NYC mayor primary day: Candidates make mad dash as black vote is up for grabs

In days leading up to the Tuesday’s primary election, Democratic candidates in the hotly contested New York City mayor’s race made their final push to persuade voters and get out the vote.

 A shift in polling from last week shows the public is still undecided. Public Advocate Bill de Blasio is leading among likely Democratic voters with 39 percent support, according the latest Quinnipiac University poll – not enough to avoid a runoff and a four-point drop from where he was a week prior. Former Comptroller Bill Thompson made gains over the week, going from 20 to 25 percent and City Council Speaker Christine Quinn rounds out third with 18 percent.

Former U.S. Rep. Anthony Weiner is in fourth place with 6 percent, followed by Comptroller John Liu with 4 percent.

 “It looks as if Public Advocate Bill de Blasio couldn’t hold that 43 percent in a week when he was in the spotlight and he got walloped by everybody. His support by black voters slipped just enough to make a runoff possible.
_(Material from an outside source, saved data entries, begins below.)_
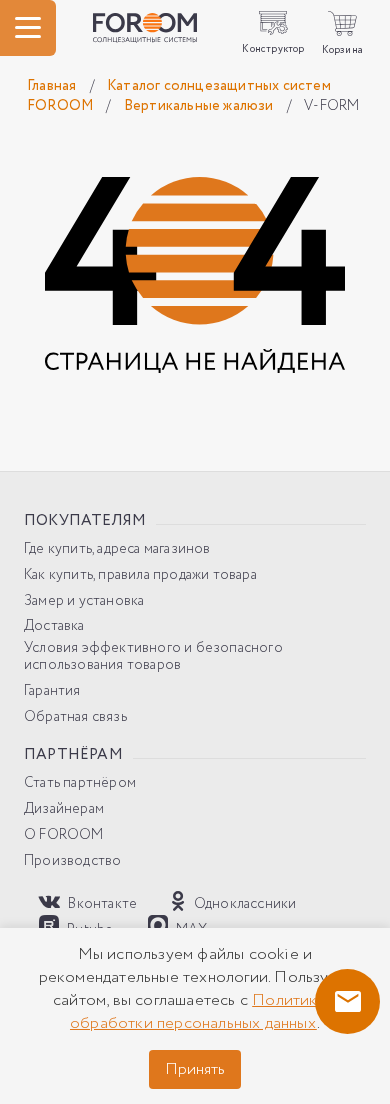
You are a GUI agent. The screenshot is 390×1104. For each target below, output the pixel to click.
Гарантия (52, 691)
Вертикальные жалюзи (200, 106)
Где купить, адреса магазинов (117, 549)
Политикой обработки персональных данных (203, 1012)
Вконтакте (101, 903)
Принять (195, 1069)
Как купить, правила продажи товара (140, 575)
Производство (72, 861)
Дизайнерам (64, 809)
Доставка (54, 626)
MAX (190, 928)
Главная (53, 86)
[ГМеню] (28, 28)
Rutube (88, 928)
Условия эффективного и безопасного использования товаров (153, 657)
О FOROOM (64, 835)
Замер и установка (84, 601)
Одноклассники (243, 903)
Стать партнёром (80, 783)
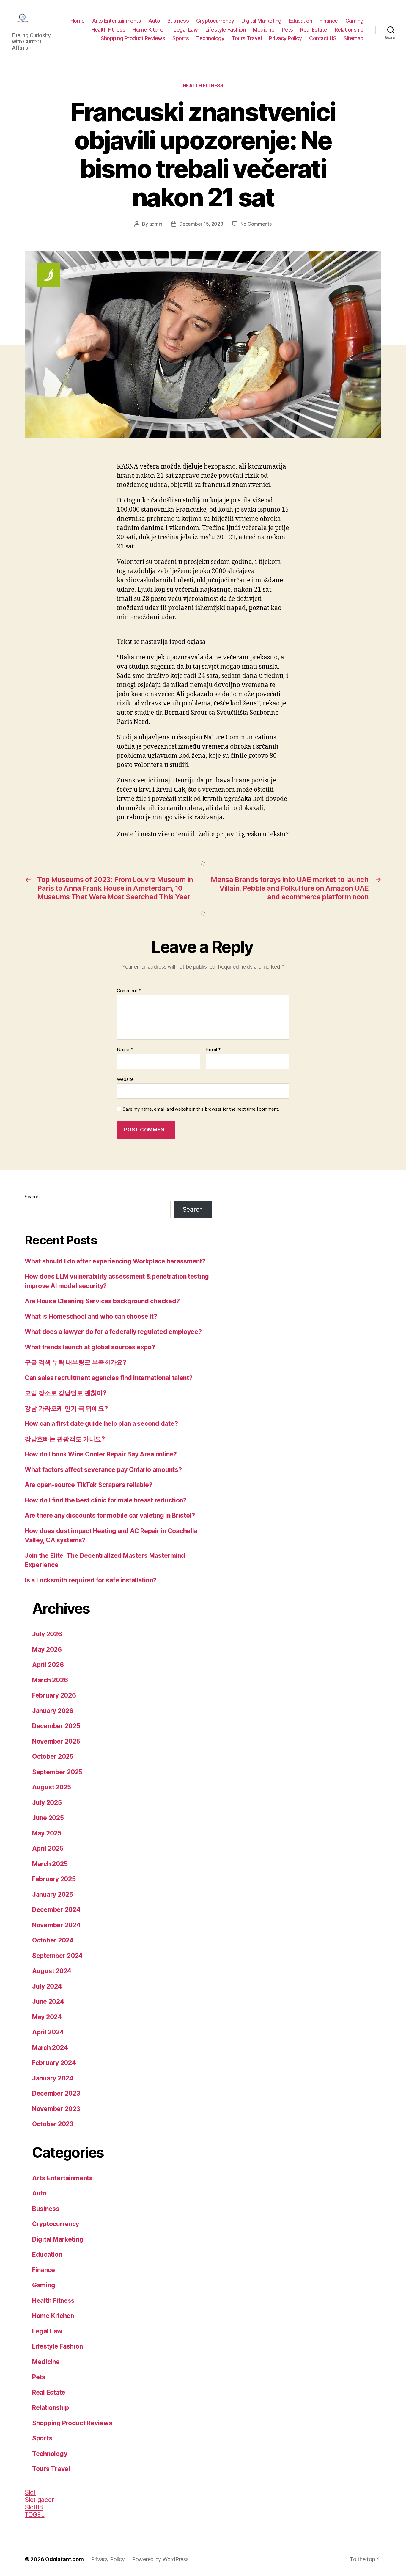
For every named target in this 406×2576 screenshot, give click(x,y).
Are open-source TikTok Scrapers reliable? (88, 1485)
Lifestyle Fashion (225, 29)
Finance (329, 21)
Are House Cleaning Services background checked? (102, 1301)
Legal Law (186, 29)
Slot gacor (39, 2499)
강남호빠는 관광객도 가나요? (65, 1439)
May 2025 (47, 1833)
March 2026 (50, 1680)
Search (32, 1197)
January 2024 (52, 2078)
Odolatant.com (64, 2559)
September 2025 (57, 1772)
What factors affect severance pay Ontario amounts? (103, 1469)
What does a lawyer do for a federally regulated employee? (113, 1331)
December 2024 (56, 1909)
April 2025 (47, 1848)
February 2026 (54, 1695)
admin (156, 224)
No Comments (256, 224)
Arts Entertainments (116, 21)
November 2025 (56, 1741)
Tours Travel (247, 38)
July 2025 (47, 1802)
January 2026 (52, 1710)
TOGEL (35, 2514)
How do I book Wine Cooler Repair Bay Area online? (101, 1454)
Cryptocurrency (215, 21)
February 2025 (54, 1879)
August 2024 (51, 1971)
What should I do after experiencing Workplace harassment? (115, 1261)
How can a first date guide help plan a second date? (101, 1423)
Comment (129, 991)
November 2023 (56, 2109)
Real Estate (313, 29)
But he’s ever so close,” said Maurice Carroll, director of the Quinnipiac University Polling Institute.

Black voters are expected to comprise nearly 30 percent of the primary electorate in the race for New York City mayor. With 15 percent of black voters still undecided and 18 percent of respondents saying there is still a “good chance” they’ll change their mind before Tuesday, the candidates hit the trail hard to shore up support.